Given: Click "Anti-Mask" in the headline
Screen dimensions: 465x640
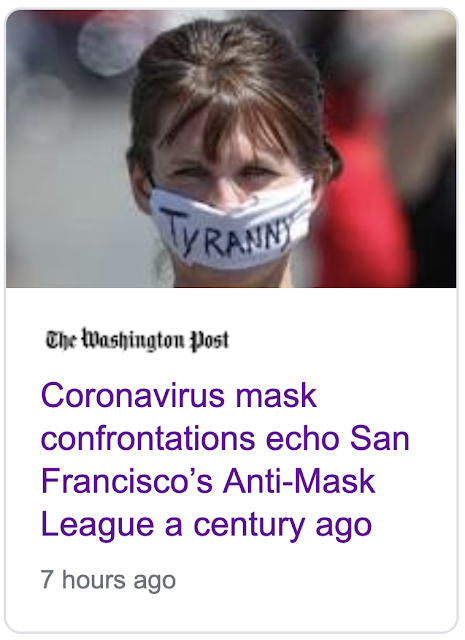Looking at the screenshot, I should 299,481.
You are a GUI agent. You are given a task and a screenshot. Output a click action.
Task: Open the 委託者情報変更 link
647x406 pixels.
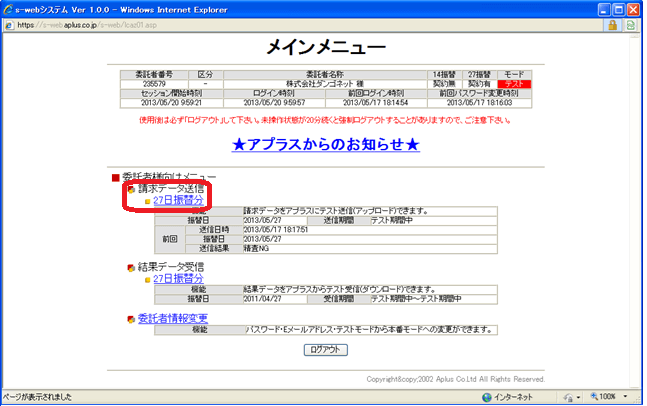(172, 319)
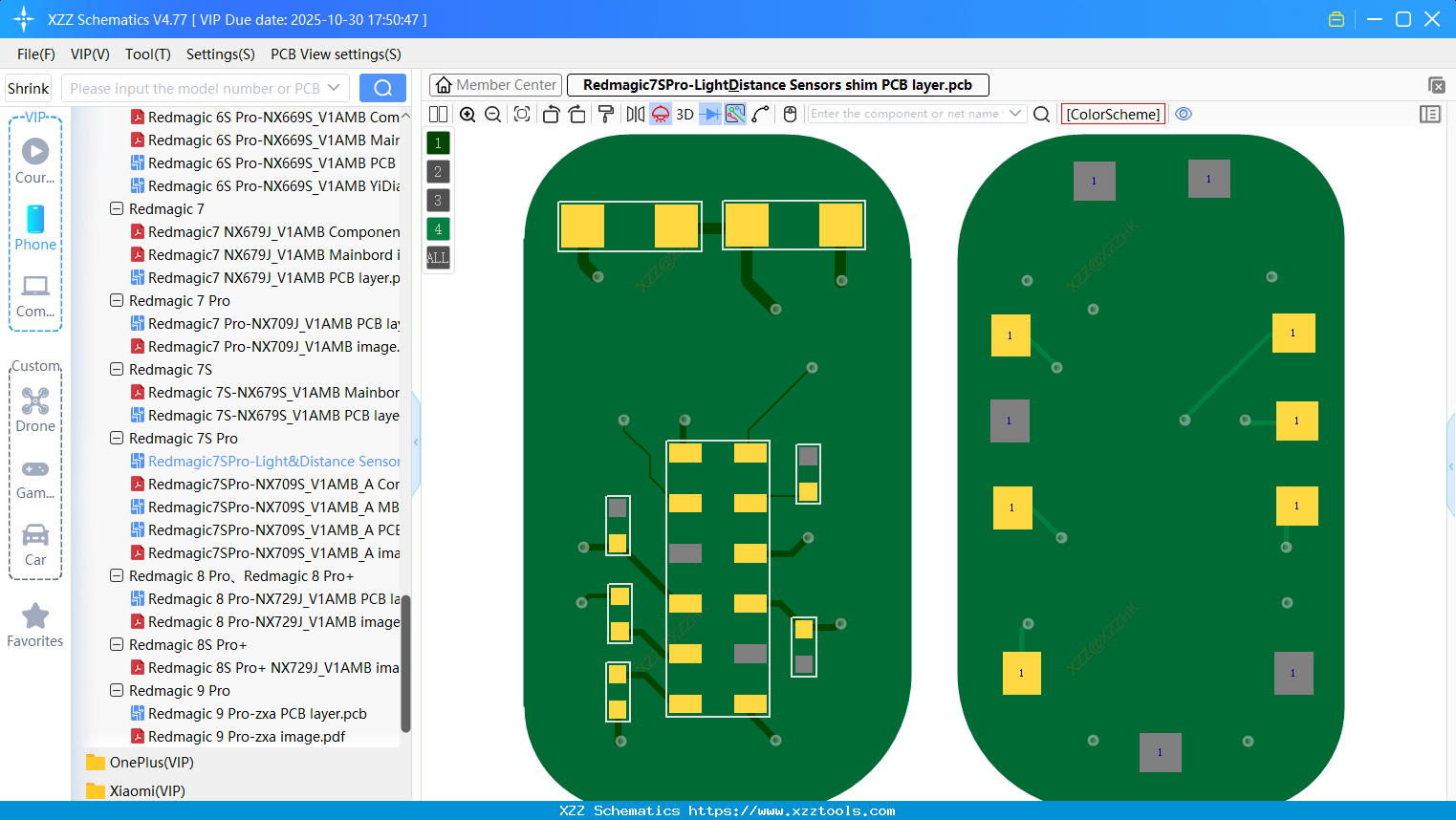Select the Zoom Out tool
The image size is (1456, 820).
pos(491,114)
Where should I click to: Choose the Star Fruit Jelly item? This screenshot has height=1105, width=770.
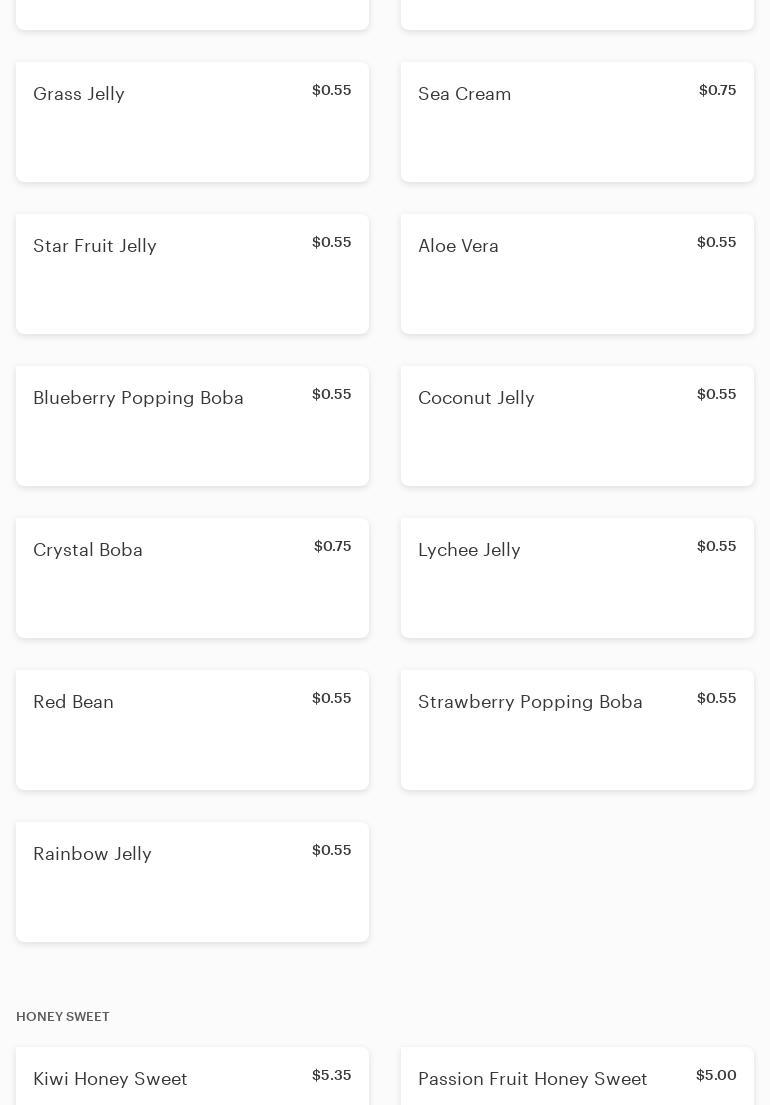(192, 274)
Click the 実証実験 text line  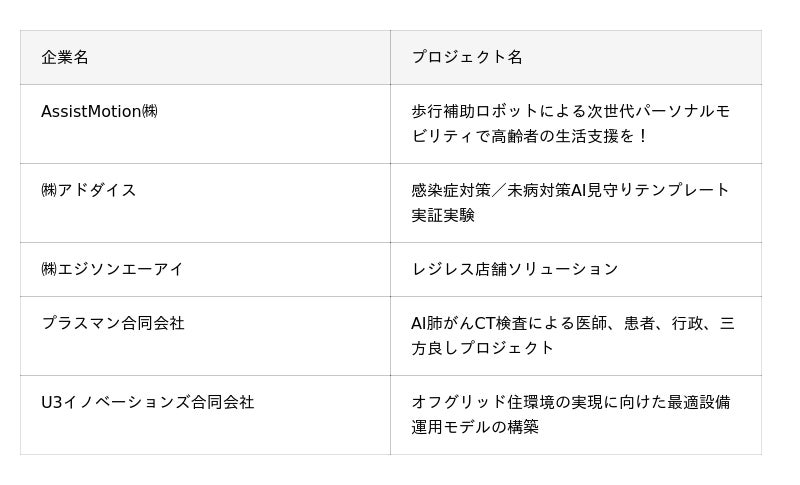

* * *

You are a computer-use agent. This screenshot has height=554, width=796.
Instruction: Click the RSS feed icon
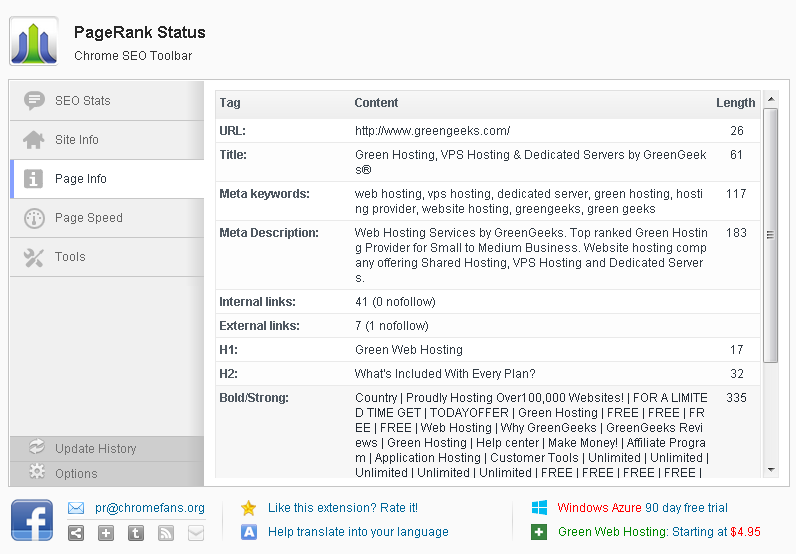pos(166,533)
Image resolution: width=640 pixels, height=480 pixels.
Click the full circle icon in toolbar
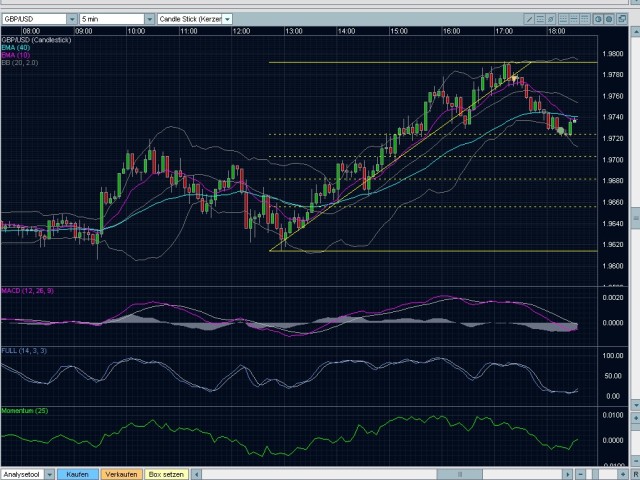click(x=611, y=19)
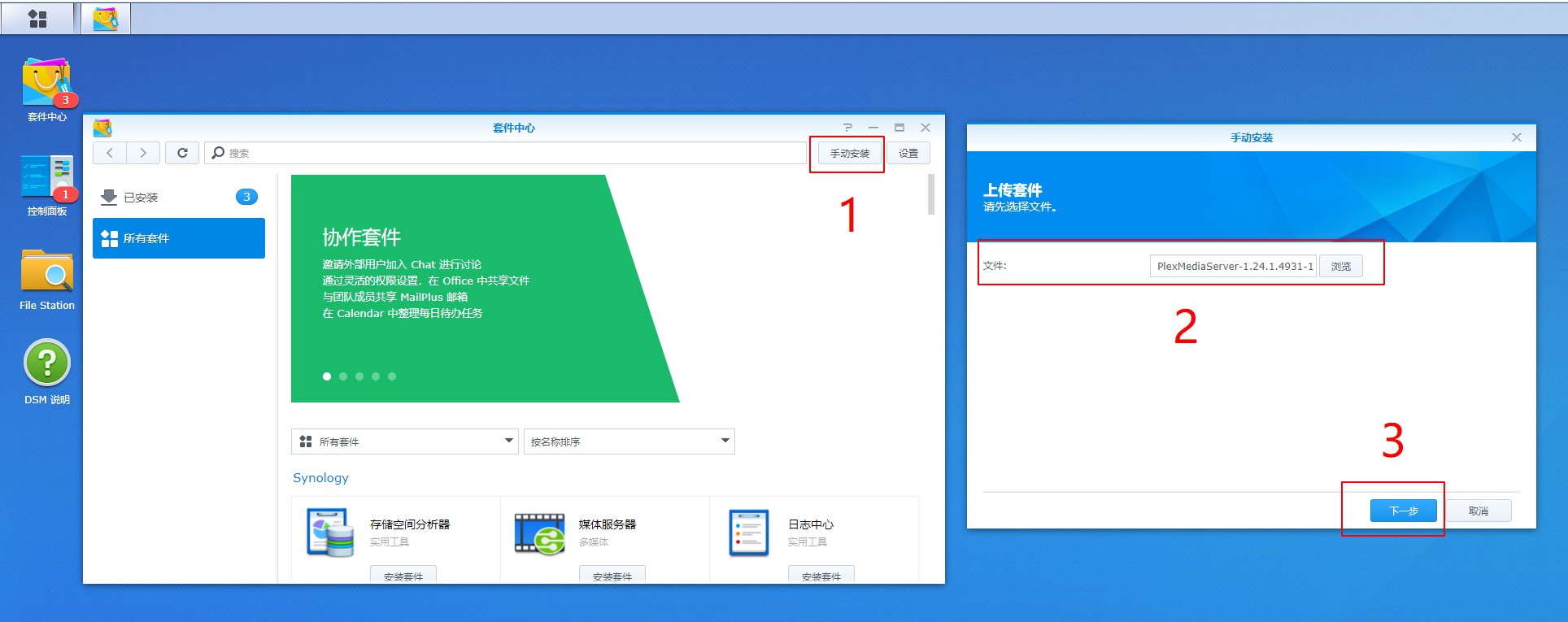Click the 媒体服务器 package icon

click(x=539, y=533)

--

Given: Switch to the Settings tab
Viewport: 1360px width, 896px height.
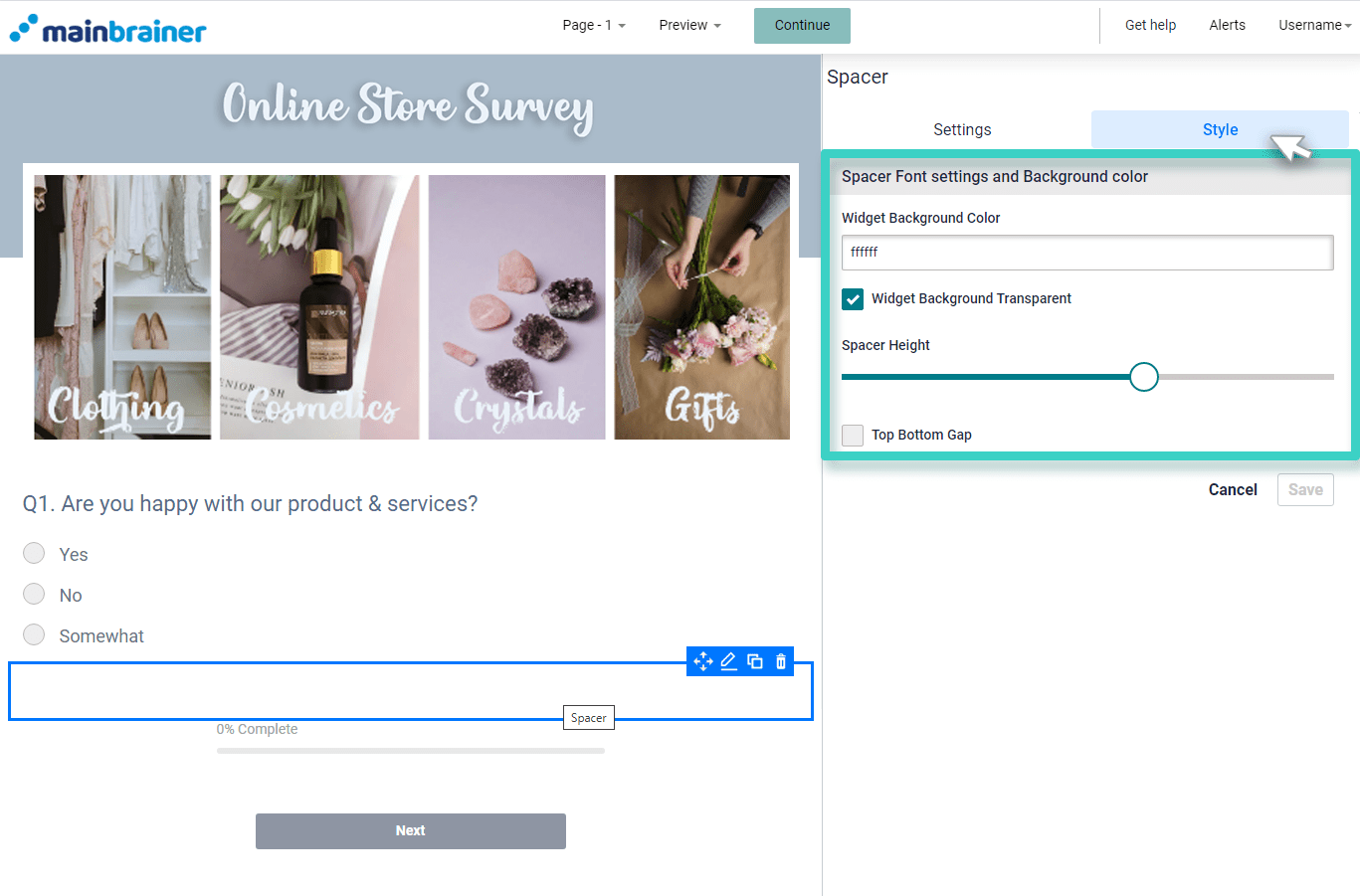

> [WHAT YOU HAVE TO DO]
What you return should be exactly the lines above, starting at the one with "Given: Switch to the Settings tab" and ending at the one with "Viewport: 1360px width, 896px height.", and nothing else.

> [RESULT FOR THIS EXERCISE]
Given: Switch to the Settings tab
Viewport: 1360px width, 896px height.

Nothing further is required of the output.